Sang kyai pun segera memanggil sang asistent beliau untuk menyebarkan sayembara.
“barang siapa yang dapat mengerjakan kitab yang paling tinggi di pondok pesantren,ia akan di nikahkan oleh putri kyai”
Sayembara pun di mulai dengan di antusiasi 100.000 santri yang ada di pulau jawa. termasuk bathok. Namun bathok selalu mendapat larangan untuk ikut dari teman temannya.

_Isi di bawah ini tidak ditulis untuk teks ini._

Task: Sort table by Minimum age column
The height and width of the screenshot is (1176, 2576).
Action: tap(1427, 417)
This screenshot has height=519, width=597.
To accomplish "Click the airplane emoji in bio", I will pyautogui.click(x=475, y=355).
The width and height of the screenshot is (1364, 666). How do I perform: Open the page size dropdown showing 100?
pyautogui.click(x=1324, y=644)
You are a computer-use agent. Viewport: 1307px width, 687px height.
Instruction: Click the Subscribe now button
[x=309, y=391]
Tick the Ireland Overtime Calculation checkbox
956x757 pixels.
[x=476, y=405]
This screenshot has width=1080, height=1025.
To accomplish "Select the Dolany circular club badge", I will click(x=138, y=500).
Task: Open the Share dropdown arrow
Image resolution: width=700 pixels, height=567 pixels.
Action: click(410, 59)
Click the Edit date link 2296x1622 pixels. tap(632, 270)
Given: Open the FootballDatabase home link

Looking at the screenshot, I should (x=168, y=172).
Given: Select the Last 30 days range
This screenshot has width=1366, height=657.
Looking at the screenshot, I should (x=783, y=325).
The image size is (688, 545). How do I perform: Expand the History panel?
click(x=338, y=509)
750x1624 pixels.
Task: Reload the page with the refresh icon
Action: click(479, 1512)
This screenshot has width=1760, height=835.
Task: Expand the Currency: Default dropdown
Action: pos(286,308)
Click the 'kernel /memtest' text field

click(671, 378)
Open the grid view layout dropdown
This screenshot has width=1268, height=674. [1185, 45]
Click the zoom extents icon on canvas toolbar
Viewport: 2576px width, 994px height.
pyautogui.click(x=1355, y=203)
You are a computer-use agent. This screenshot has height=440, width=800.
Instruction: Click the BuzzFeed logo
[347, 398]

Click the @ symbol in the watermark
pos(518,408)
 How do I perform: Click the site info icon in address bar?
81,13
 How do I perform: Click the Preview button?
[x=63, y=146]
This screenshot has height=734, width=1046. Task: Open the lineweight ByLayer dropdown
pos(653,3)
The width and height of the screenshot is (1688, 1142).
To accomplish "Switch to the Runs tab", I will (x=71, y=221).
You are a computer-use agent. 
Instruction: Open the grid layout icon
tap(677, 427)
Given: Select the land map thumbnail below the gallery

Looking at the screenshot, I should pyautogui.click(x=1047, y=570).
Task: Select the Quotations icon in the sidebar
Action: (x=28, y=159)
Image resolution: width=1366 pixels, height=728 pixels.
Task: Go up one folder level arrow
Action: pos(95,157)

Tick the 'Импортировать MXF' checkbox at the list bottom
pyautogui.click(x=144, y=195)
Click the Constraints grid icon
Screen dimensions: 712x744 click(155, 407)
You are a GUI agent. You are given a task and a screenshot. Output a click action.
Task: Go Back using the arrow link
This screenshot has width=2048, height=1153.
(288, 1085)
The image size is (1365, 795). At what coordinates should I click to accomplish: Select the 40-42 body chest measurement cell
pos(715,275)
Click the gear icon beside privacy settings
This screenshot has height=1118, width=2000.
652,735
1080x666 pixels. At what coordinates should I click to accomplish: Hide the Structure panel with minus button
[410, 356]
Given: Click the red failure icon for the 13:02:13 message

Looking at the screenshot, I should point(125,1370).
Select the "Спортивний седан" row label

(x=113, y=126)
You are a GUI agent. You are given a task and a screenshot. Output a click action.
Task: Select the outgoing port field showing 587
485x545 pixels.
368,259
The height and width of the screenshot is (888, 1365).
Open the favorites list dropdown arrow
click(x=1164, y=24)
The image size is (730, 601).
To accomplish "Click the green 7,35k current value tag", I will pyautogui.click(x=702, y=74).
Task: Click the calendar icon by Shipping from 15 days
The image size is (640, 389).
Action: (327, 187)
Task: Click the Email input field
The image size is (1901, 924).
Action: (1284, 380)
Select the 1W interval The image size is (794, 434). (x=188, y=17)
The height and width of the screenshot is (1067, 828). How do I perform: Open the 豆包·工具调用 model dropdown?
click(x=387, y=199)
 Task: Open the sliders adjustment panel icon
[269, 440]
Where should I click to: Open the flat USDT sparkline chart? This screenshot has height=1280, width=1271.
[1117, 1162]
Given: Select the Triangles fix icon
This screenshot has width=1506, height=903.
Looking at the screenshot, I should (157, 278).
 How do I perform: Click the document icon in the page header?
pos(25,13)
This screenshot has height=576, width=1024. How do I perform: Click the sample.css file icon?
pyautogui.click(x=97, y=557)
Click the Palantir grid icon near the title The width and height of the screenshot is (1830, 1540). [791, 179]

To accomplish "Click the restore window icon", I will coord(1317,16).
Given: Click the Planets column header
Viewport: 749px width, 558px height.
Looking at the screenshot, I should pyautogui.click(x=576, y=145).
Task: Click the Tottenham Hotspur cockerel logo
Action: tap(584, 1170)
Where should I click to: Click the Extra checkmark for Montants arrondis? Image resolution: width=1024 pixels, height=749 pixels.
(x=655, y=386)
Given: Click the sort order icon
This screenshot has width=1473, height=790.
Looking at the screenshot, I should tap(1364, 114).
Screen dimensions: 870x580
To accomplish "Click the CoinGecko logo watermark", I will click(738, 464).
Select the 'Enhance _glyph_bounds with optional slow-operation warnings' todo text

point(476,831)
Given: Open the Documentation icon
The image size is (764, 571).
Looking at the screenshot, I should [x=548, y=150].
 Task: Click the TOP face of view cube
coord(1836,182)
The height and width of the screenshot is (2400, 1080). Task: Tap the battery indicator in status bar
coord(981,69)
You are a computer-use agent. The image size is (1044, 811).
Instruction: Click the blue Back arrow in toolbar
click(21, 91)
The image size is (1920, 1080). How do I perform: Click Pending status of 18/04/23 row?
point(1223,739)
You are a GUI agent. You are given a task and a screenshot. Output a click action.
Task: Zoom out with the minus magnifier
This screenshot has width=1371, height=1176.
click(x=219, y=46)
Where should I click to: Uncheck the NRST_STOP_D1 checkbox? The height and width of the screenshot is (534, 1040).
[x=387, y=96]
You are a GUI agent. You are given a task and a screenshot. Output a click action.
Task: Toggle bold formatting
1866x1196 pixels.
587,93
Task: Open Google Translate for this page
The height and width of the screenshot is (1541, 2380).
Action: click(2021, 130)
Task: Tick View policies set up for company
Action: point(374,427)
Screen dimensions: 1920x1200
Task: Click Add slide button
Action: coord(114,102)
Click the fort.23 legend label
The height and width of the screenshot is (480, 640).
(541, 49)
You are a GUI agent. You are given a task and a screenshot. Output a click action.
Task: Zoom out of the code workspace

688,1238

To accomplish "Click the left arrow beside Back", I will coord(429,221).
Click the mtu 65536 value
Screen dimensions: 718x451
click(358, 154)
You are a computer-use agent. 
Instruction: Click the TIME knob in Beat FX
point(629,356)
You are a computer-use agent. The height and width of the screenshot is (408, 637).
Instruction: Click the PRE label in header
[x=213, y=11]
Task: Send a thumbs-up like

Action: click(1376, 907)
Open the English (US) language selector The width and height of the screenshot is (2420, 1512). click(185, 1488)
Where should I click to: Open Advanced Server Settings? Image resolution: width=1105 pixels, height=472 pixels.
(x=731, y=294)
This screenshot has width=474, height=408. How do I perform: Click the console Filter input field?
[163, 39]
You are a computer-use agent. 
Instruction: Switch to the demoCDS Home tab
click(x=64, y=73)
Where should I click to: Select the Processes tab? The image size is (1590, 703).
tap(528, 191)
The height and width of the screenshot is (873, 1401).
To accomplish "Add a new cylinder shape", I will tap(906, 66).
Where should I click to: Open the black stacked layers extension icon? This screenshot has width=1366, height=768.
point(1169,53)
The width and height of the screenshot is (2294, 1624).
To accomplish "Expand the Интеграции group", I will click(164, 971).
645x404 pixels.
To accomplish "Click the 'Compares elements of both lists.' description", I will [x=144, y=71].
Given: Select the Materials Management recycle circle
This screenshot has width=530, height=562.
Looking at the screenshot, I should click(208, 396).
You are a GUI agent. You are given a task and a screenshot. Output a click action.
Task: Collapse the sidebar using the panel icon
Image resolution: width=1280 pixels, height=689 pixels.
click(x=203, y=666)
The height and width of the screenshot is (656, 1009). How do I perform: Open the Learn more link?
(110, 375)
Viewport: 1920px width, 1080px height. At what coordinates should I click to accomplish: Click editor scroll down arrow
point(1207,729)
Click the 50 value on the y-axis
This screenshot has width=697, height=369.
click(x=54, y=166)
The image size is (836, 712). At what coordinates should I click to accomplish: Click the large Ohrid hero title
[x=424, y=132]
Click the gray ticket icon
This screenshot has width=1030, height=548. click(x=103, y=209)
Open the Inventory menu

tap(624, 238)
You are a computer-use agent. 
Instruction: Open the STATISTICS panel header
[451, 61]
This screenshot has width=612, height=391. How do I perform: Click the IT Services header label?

“sudah lah cak,kamu di sini aja. Nggak usah sok sok ikut sayembara. Kamu itu goblok.takutnya nanti otakmu keberatan terus stress di tengah jalan”.
Ujar mereka menyepelekan .namun bathok pantang menyerah .
Sayembara berlangsung dengan khidmat . dari urutan pertama hingga terakhir,tidak ada satu pun yang berhasil. Ada yang setres di atas panggung. Ada yang gila, ada yang stres. Bahkan ada yang mati di tempat karena sanking beratnya ilmu kitab. Padahal antrian bathok terus saja mereka potong. Dari antrian nomor 5 hingga ke antrian nomor 100.000. namun bathok tetap sabar.
Tibalah di peserta terakhir.ya itu bathok. Tepat di hadapan tangan abah yai, bathok berhasil menguak habis ilmu kitab tersebut dengan mudah . bahkan,saat para santri banyak yang tidak percaya, lalu meminta bathok untuk membaca kitab yang jauh lebih tinggi lagi. Ya itu kitab ‘masih ada langit di atas langit’ .dengan begitu mudah bathok menuntas habis. Sangat ajaib .
Tidak dapat di titah kembali. Bathok akhirnya di lamarkan dengan sang putri kyai. Namun dengan satu syarat , sang putri meminta mahar sebesar 10 hektar tanah,10 rumah,dan 10 kuda. Sepontan bathok tertawa dan menyanggupi.
“akan ku berikan pada mu 115 hektar tanah, 100 rumah dan 1000 kuda untuk mahar mu”.
Tanpa kedipan mata , sang putri pun menyetujui jumlah mahar. Sedangkan di sisi lain, sang abah yai yang telah kembali sehat seperti semula tampak tersenyum menyaksikan sang putri yang akan berbahagia.